SOURCE INFORMATION section start

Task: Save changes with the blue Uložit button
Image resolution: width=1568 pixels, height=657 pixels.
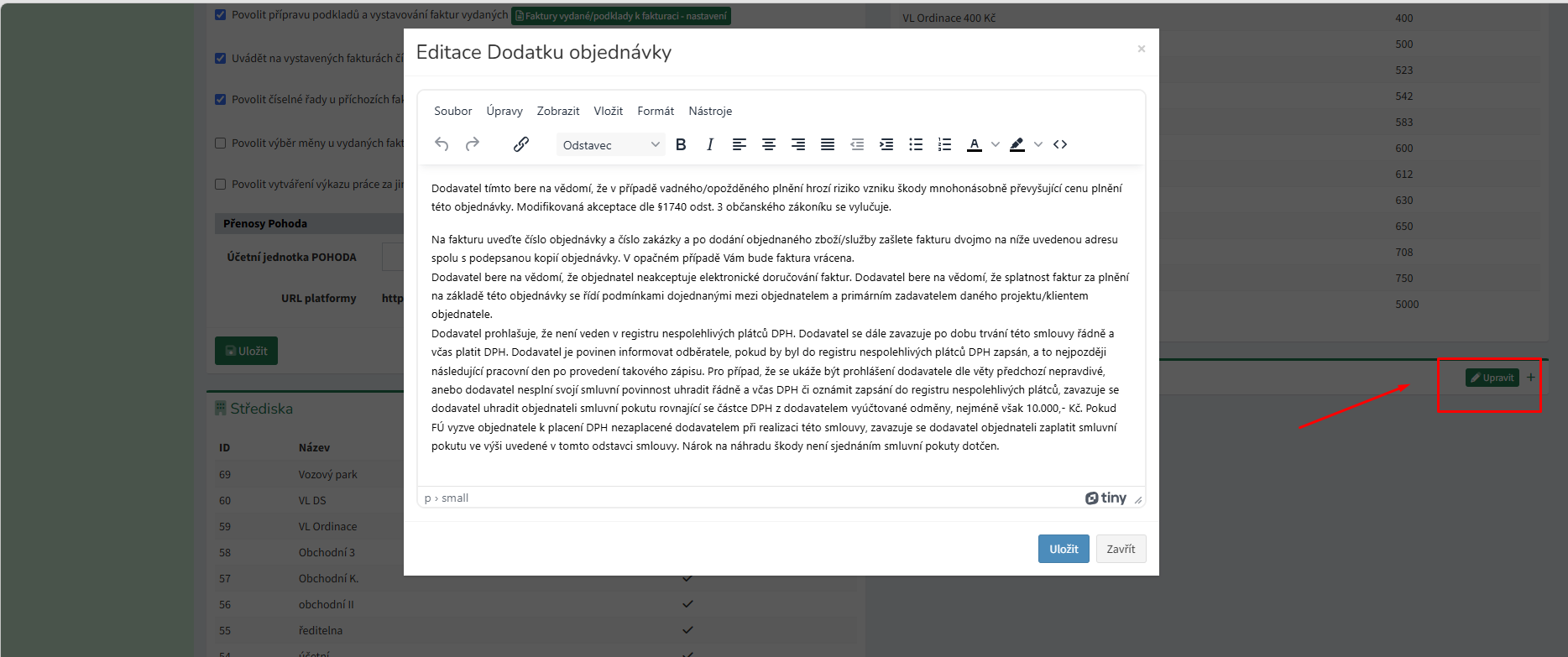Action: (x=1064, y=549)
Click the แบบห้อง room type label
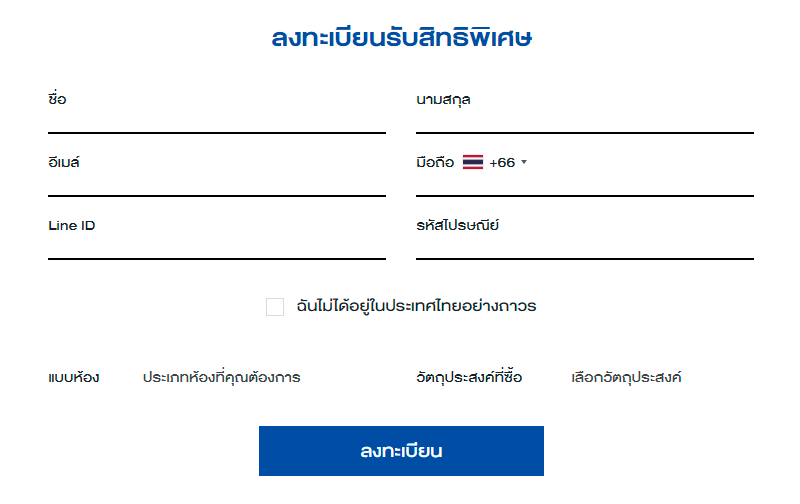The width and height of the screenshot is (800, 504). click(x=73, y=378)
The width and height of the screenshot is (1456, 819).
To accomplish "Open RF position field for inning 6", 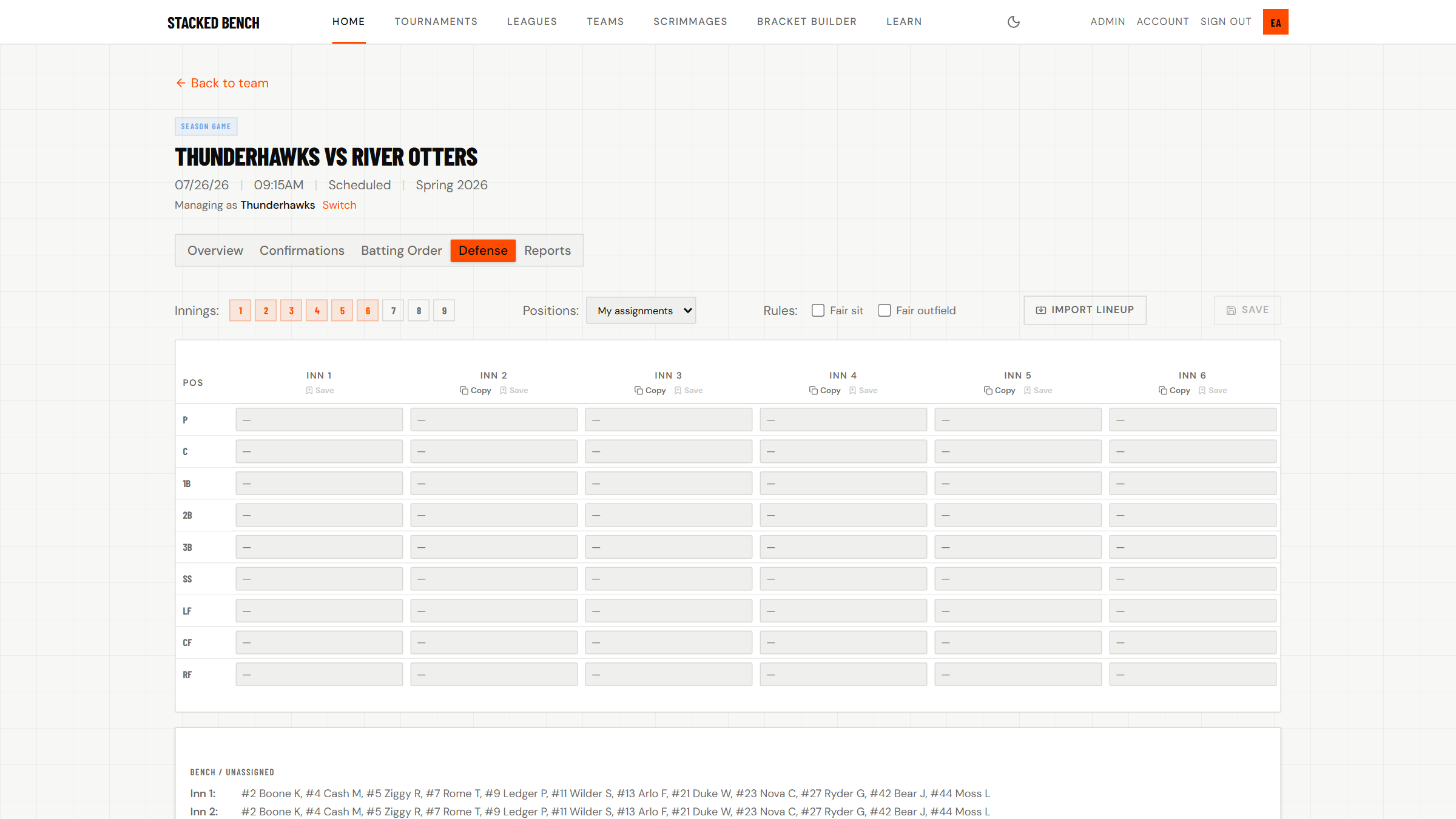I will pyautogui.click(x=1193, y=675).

SOURCE INFORMATION section end
SOURCE INFORMATION section start

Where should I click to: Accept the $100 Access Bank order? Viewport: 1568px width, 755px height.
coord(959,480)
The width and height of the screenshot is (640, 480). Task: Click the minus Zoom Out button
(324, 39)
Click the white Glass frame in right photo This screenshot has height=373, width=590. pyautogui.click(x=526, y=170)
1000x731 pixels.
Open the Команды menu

SOURCE INFORMATION section end

• **ACTIVITY**: Please return only the lines above, starting at the line that has "Where should I" and ending at the line that has "Open the Команды menu", keeping both and leaving each one unchanged.

• **WRITTEN REPLY**:
Where should I click to: Accept the $100 Access Bank order? Viewport: 1568px width, 755px height.
coord(959,480)
The width and height of the screenshot is (640, 480). Task: Click the minus Zoom Out button
(324, 39)
Click the white Glass frame in right photo This screenshot has height=373, width=590. pyautogui.click(x=526, y=170)
1000x731 pixels.
Open the Команды menu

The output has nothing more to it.